## What to produce
What is needed is an exact copy of the line that contains "Instruction: Toggle Vastaanotto-osoite" and of all later lines to the end of the records below, with no other lines.

Stored data:
- - -

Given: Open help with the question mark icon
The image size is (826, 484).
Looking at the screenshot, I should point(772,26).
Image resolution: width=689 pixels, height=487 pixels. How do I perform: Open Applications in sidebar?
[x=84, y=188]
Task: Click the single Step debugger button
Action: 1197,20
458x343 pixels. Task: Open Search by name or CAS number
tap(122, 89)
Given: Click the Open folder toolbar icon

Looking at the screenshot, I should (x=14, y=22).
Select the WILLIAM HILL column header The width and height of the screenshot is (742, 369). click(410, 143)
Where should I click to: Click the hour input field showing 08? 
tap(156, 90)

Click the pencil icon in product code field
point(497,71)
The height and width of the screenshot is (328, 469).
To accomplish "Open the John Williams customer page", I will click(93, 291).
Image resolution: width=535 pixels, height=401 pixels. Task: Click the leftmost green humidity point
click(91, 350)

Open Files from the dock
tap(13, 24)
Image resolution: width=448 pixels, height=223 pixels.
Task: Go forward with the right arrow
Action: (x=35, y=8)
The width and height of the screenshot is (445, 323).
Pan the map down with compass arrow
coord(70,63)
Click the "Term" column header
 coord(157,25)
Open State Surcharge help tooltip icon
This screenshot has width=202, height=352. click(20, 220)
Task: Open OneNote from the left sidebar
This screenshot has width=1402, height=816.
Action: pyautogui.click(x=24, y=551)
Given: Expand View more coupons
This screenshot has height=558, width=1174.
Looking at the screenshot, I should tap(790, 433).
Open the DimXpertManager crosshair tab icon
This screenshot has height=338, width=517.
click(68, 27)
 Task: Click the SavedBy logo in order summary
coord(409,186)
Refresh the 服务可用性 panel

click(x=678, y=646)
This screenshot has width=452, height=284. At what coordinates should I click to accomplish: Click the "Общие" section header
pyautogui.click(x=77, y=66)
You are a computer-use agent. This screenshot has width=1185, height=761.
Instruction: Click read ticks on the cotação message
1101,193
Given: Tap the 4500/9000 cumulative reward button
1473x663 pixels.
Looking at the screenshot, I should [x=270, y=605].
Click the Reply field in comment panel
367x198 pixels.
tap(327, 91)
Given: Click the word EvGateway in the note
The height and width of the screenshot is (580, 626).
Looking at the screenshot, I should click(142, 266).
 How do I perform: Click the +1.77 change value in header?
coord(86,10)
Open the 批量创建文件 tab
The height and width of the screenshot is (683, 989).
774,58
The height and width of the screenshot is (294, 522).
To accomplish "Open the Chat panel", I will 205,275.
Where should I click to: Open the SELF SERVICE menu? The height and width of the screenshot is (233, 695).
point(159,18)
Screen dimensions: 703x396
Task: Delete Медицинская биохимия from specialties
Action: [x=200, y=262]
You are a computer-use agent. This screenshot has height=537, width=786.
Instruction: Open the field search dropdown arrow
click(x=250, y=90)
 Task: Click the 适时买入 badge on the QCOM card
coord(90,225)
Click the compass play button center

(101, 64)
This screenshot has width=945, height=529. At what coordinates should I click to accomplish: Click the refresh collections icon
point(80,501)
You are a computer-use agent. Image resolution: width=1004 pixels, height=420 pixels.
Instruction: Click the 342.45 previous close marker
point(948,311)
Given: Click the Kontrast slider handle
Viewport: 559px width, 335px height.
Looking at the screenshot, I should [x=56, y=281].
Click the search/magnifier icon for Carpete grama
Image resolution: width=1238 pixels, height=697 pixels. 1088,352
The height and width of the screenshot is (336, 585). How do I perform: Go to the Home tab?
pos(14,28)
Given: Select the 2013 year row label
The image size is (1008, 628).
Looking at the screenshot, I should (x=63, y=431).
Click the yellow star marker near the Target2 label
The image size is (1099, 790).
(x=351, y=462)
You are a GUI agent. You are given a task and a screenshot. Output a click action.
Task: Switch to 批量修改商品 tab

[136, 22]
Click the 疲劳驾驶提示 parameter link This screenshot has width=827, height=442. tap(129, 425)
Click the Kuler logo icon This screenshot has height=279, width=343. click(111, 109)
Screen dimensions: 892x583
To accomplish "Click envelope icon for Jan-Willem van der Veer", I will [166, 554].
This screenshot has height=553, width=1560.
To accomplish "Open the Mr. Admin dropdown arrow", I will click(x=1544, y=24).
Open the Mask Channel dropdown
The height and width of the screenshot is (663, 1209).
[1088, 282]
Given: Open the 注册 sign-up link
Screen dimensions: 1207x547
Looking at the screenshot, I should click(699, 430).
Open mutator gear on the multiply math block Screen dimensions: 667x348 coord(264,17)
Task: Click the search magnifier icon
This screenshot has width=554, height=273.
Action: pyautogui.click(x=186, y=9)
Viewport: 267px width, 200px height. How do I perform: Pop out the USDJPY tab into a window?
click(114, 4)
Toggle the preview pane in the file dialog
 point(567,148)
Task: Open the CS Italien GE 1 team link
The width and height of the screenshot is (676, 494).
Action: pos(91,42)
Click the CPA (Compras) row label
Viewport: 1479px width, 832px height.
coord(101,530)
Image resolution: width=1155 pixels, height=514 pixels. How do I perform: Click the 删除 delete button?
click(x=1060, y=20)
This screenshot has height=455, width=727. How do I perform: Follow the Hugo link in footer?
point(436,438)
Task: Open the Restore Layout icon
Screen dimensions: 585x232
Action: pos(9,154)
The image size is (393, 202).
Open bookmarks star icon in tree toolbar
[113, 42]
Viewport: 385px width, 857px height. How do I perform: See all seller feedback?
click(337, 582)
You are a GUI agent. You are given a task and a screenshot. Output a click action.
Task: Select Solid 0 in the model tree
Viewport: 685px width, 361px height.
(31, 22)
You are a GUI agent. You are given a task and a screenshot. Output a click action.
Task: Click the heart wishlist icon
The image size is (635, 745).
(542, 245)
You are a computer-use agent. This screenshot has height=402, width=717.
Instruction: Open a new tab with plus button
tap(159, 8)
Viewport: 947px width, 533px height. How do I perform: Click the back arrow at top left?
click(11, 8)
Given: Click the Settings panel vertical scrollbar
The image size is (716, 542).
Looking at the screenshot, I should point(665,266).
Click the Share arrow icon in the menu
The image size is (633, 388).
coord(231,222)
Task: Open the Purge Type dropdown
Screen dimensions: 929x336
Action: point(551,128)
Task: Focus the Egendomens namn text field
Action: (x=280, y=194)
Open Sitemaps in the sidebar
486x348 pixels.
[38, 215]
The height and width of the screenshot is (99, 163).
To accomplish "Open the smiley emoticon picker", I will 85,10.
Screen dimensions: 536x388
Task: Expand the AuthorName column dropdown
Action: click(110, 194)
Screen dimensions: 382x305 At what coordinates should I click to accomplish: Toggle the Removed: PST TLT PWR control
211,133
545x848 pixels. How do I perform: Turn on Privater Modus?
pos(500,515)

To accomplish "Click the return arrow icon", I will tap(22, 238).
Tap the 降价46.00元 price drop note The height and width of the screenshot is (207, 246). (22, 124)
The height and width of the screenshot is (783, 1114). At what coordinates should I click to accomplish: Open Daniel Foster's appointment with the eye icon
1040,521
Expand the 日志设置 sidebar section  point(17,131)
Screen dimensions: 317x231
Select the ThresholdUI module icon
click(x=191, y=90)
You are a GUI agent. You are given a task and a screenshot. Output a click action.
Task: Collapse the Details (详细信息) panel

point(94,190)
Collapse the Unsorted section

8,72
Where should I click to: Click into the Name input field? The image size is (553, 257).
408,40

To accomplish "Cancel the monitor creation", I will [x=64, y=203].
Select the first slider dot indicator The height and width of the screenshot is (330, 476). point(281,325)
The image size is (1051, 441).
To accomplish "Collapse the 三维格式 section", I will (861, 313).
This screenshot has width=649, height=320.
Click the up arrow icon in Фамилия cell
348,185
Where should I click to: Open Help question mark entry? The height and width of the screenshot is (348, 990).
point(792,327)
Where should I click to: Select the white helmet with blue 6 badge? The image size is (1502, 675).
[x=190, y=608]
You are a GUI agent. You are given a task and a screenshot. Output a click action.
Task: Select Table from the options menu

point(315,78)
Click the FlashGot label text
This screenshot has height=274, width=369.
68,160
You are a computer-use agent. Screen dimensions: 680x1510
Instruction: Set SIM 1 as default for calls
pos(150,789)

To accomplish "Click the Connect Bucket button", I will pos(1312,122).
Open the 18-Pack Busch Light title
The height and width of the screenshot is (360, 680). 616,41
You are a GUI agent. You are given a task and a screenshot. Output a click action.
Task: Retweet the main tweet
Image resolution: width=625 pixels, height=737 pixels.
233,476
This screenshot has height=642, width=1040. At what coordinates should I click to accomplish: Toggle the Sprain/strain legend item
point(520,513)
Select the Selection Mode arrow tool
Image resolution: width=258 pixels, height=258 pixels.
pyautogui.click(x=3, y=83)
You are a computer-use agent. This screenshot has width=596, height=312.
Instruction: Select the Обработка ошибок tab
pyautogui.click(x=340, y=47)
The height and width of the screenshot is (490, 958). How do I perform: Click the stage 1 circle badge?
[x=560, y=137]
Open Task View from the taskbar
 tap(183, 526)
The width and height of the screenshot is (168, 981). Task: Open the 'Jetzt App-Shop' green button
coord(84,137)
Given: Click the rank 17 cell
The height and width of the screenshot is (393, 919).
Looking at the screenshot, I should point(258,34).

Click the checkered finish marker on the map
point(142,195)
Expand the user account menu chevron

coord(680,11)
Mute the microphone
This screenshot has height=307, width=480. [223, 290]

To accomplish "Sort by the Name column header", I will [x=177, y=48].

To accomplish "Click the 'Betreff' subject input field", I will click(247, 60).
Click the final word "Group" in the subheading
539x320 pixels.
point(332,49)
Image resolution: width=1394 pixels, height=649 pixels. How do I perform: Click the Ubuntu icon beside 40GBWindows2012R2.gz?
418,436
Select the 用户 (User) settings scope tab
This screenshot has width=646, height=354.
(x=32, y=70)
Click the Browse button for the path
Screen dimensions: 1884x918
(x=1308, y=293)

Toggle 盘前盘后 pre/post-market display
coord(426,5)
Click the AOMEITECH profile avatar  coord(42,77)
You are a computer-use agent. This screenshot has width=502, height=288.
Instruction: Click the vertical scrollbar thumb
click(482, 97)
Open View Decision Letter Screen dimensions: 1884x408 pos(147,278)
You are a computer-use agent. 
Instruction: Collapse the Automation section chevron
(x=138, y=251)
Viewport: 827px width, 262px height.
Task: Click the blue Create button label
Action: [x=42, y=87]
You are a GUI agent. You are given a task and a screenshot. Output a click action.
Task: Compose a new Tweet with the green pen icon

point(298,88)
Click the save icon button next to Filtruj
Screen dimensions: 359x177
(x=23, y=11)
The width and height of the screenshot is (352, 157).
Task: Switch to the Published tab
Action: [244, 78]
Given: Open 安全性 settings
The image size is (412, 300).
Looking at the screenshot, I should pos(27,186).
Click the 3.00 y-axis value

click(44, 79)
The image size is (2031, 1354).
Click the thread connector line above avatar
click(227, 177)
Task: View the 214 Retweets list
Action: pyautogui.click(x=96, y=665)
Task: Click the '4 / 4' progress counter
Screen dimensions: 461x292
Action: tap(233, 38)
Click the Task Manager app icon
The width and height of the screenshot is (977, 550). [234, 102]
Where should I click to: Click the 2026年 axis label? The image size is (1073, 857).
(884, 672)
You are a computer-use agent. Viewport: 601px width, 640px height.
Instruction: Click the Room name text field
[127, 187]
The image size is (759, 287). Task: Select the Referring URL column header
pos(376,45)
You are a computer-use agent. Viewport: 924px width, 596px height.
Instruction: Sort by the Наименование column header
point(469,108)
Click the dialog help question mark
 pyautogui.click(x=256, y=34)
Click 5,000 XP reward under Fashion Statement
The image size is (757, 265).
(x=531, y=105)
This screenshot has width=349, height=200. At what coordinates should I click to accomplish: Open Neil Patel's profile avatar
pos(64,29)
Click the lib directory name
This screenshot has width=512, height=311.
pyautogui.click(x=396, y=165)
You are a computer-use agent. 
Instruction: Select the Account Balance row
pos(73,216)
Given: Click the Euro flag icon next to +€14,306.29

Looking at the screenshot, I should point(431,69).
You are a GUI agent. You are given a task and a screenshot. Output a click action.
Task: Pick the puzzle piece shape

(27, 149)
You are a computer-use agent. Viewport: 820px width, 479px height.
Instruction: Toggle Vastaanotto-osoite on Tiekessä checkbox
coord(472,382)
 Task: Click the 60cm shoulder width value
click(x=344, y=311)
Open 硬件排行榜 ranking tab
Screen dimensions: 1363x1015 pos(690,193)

- - -

## Answer area
Instruction: Toggle Vastaanotto-osoite on Tiekessä checkbox
coord(472,382)
 Task: Click the 60cm shoulder width value
click(x=344, y=311)
Open 硬件排行榜 ranking tab
Screen dimensions: 1363x1015 pos(690,193)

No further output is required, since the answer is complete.